Hazar denizi etüt merkezi koordinatörü Dr. Behruz Abdulvand ise şöyle diyor: Hazar denizinin Azerbaycan Cumhuriyeti’ndeki petrol kuyuları ile petrol kirliliği yaşadığı konusunda hiç bir kuşku yoktur. Bunu ispat etmek için Bakü körfezinin suyunu her an kontrol edebilirsiniz. Ben geçenlerde Bakü’deydim; Bakü körfezinin yüzeyinde en az bir santimetre kalınlığında petrol vardı. Bakü körfezinde elinizi nerede suya batırırsanız batırın, petrole bulaşır.

Hazar denizi etüt merkezi koordinatörü Dr. Behruz Abdulvand şöyle devam ediyor:

Buna göre Hazar denizinin petrolle kirlenmesinden yıpranmış kuyuları ve petrol platformları yüzünden kimlerin sorumlu olduğu açıkça söylenebilir. Kuşkusuz düşük teknolojilerle petrol çıkarmak Hazar denizinde çevre kirliliğinin başlıca nedenlerinden biridir. Amerika yönetimi Meksika körfezinde petrol çıkarmayı durdurdu, zira BP firması bunun için tekniklerini geliştirmediğini farketti. İran İslam Cumhuriyeti Hazar denizinde şimdiye kadar sadece arama amaçlı kuyu açtı ve şimdilik petrol çıkarma düzeyine ulaşmadı. Üstelik İran’ın kullandığı teknikler uluslararası standartlara uygundur. Ancak Azerbaycan Cumhuriyeti ve Kazakistan yıllar önce petrol çıkarmaya başladılar ve buna göre denizin kirlenmesinde en çok onlar rol ifa ediyor.

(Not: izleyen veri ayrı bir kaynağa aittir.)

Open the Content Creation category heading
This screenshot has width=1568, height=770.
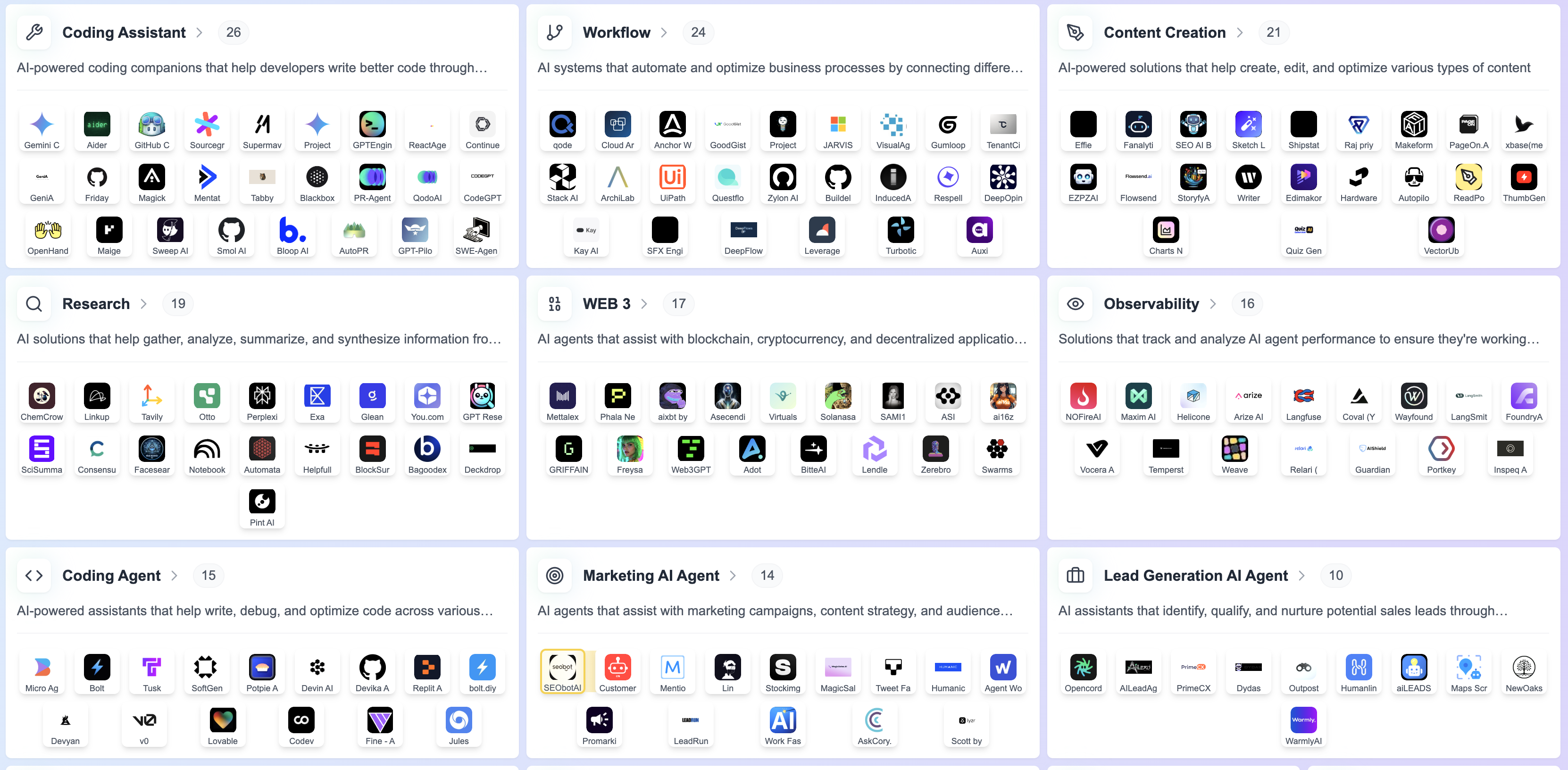click(1164, 33)
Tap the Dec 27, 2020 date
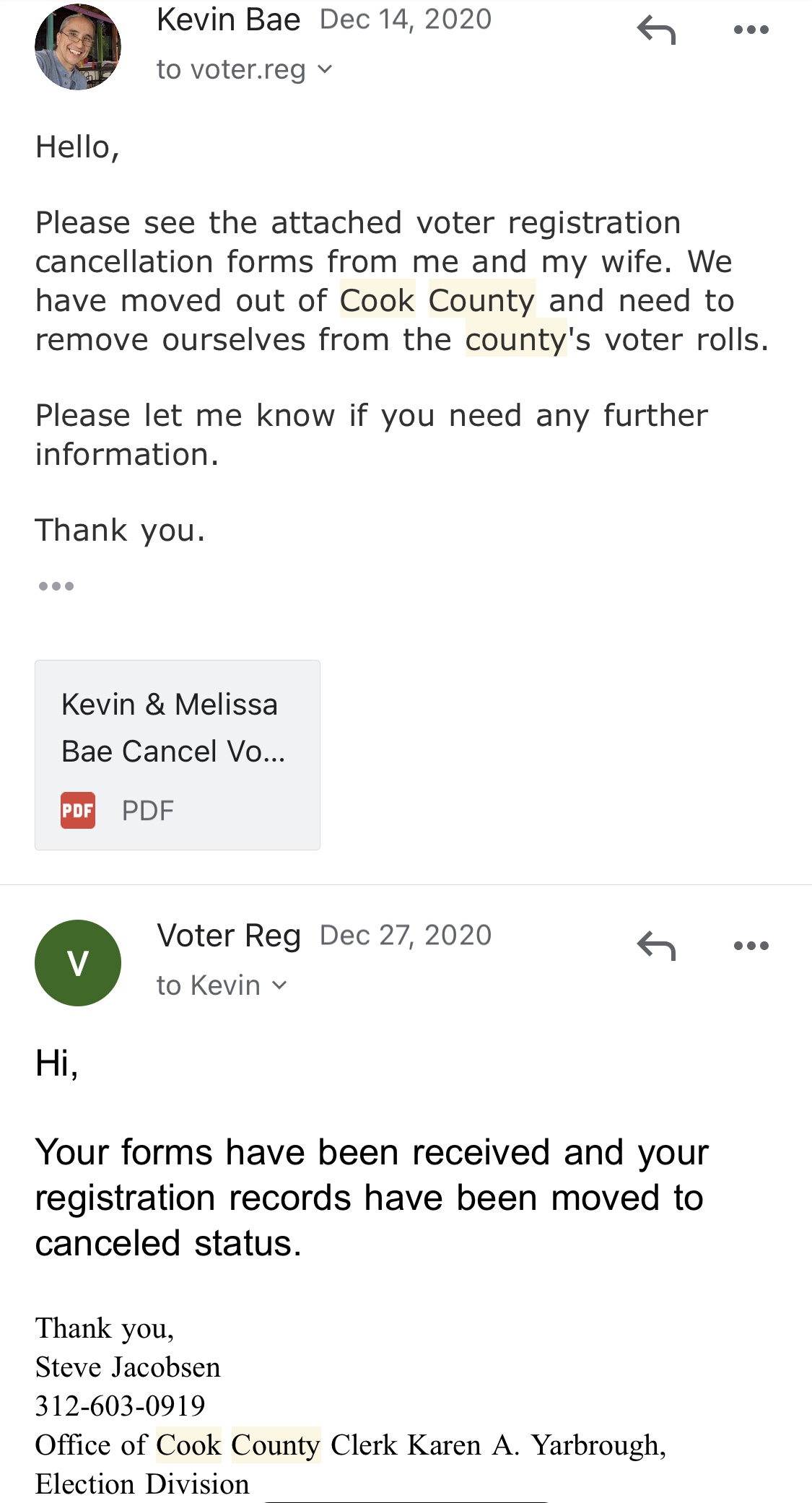812x1503 pixels. (x=405, y=936)
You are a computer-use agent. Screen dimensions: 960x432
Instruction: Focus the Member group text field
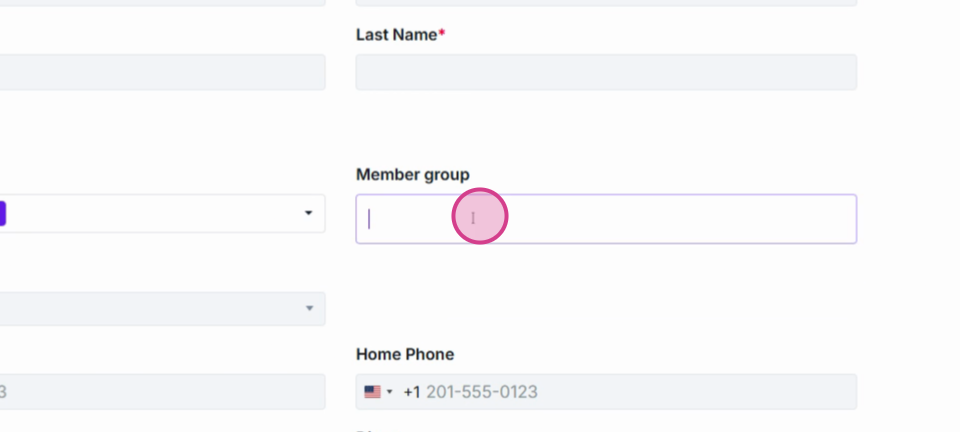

Aslında Azerbaycan Cumhuriyeti’nden başka, Kazakistan ve Türkmenistan da Hazar denizinin petrol kirliliğinde önemli payı bulunuyor. Kazakistan’da Hazar denizinin su seviyesinin yükselmesi yüzünden birçok petrol sahası ve petrol tesisleri suyun altında kaldı, ki bu da doğal olarak denizin kirlenmesine yol açıyor. Bu arada Kazakistan Hazar denizinin suyunu içme suyuna dönüştürdüğü için petrol kirliliğinden en çok kendisi etkileniyor. Nitekim uzmanların araştırmaları bu ülkede kan hastalıkları, tüberküloz ve diğer bazı hastalıkların oranı diğer kıyı ülkelerin dört katından fazla olduğunu gösteriyor.

Türkmenistan’a gelince bazıları bu ülkenin petrol kirliliğinde çok az bir payı bulunduğunu düşünüyor, fakat BM raporları bu ülkenin faaliyetleri de Hazar çevresini olumsuz yönde etkilediğini ortaya koyuyor.

Türkmenistan ürettiği doğalgazı dünya piyasalarına ulaştırabilmek için Amerika tarafından desteklenen Trans Hazar projesini takip ediyor. gerçi bu proje çevreye vereceği zararlar yüzünden ciddi muhalefetlerle karşılaştığı anlaşılıyor.

Hazar denizinde petrol kirliliği, kıyı ülkeleri bu süreci engellemek için birçok önemli hukuki belgeyi imzaladıkları halde hızla tırmanıyor. Bu belgelerden biri, Tahran konvansiyonu adı ile bilinen Hazar çevresini koruma konvansiyonudur. Ancak uzmanlar Hazar denizinde çevre sorunları BP gibi Batılı petrol firmaları bu konvansiyona ve ek protokollerine uymamalarından kaynaklandığını belirtiyor.

İran üniversiteleri hocası Dr. Muhammed Rıza Fatımi şöyle diyor: Tahran konvansiyonu Hazar denizi ile ilgili ülkelerin kötü uygulamalarının güzel vitrini sayılır. Bu konvansiyon onayladığı günden sonraki yıllarda hiç bir üye ülke Hazar denizinde şartları iyileştirmek için etkili adım atmadı ve sadece her yıl bu konvansiyona bir şeyler kağıt üzerinde ekleniyor, fakat bu ekler uygulana kadar Hazar denizinin çevresinden hiç bir şey geride kalmayacağı anlaşılıyor.